The Sorrow Songs in Souls of Black Folk

Little of beauty has America given the world save the rude grandeur God himself stamped on her bosom; the human spirit in this new world has expressed itself in vigor and ingenuity rather than in beauty. And so by fateful chance the Negro folk-song—the rhythmic cry of the slave—stands to-day not simply as the sole American music, but as the most beautiful expression of human experience born this side the seas. It has been neglected, it has been, and is, half despised, and above all it has been persistently mistaken and misunderstood; but notwithstanding, it still remains as the singular spiritual heritage of the nation and the greatest gift of the Negro people.

W.E.B. Du Bois, The Souls of Black Folk, 1903
These words are taken from the final essay in Souls on the Sorrow Songs, or the Slave Spirituals. He regards the spirit of African American culture as most epitomized by these anonymous songs composed improvisationally by the slaves, themselves, as they became Christians in a New World of deprivation and torment. While he isn't yet ready to include all of African American music and culture in his highest claims for the "Sorrow Songs," nonetheless he poses the question and the problem of racial differences one last time in this essay.

The silently growing assumption of this age is that the probation of races is past, and that the backward races of to-day are of proven inefficiency and not worth the saving. Such an assumption is the arrogance of peoples irreverent toward Time and ignorant of the deeds of men. A thousand years ago such an assumption, easily possible, would have made it difficult for the Teuton to prove his right to life. Two thousand years ago such dogmatism, readily welcome, would have scouted the idea of blond races ever leading civilization. So wofully unorganized is sociological knowledge that the meaning of progress, the meaning of "swift" and "slow" in human doing, and the limits of human perfectability, are veiled, unanswered sphinxes on the shores of science. Why should AEschylus have sung two thousand years before Shakespeare was born? Why has civilization flourished in Europe, and flickered, flamed, and died in Africa? So long as the world stands meekly dumb before such questions, shall this nation proclaim its ignorance and unhallowed prejudices by denying freedom of opportunity to those who brought the Sorrow Songs to the Seats of the Mighty?
Passage also taken from "Of the Sorrow Songs" in Souls of Black Folk.

     African American music has a tendency toward spiritual inflection and in such cases listening is like being in a time machine.
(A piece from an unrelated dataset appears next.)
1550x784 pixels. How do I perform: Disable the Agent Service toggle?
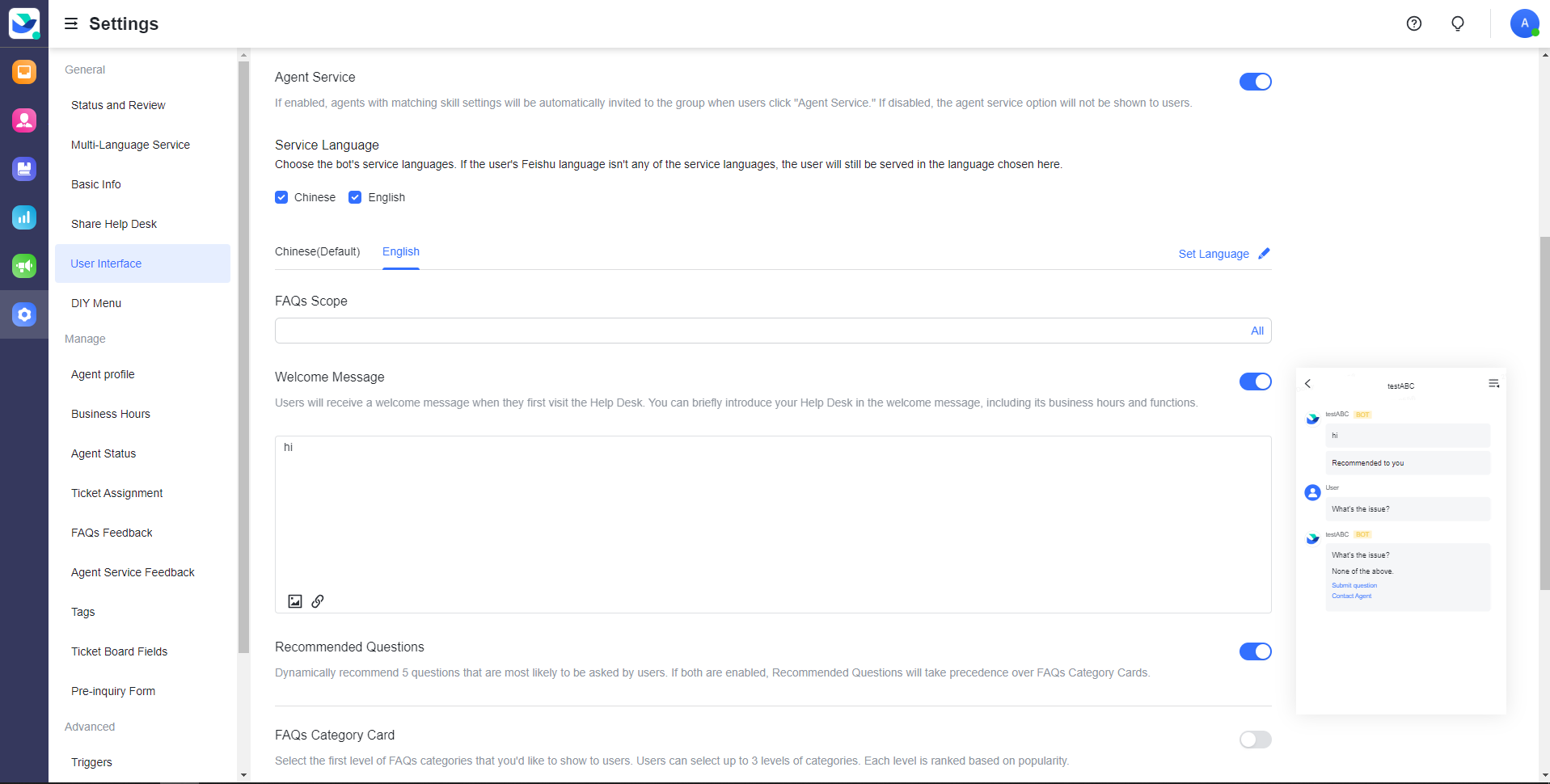click(x=1255, y=81)
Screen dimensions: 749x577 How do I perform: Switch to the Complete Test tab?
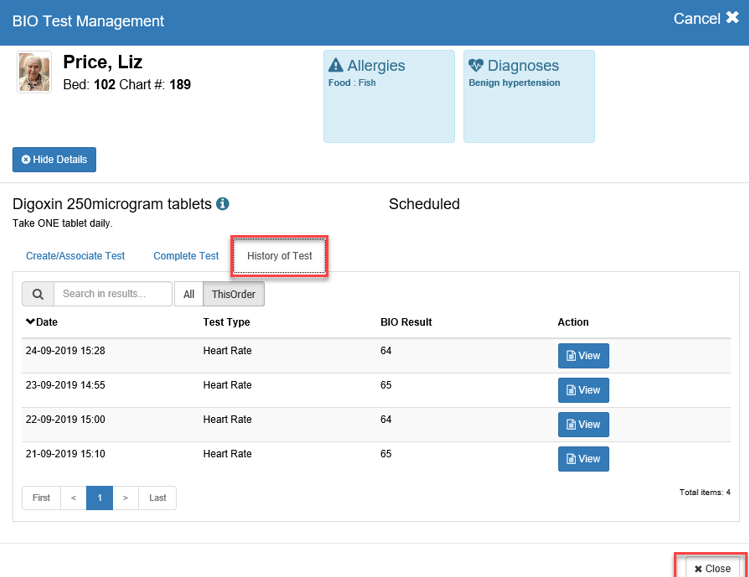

In some cases it seems almost as though the chords or the tone transports the listener back into the history, in particular of slavery and Jim Crow persecution.  This seems to me the case regardless the rendition of presentation--whether it is gospel, primitive ring shout or operatic (as it was with the original Jubilee singers and subsequent performance groups).  "Authentic" American music and folk culture is made up of a mysterious amalgam of black and white, sacred and profane, formal and vernacular.  Du Bois' elitism in this regard signals the always present anxieties of the determination in African American pronouncements on the topic.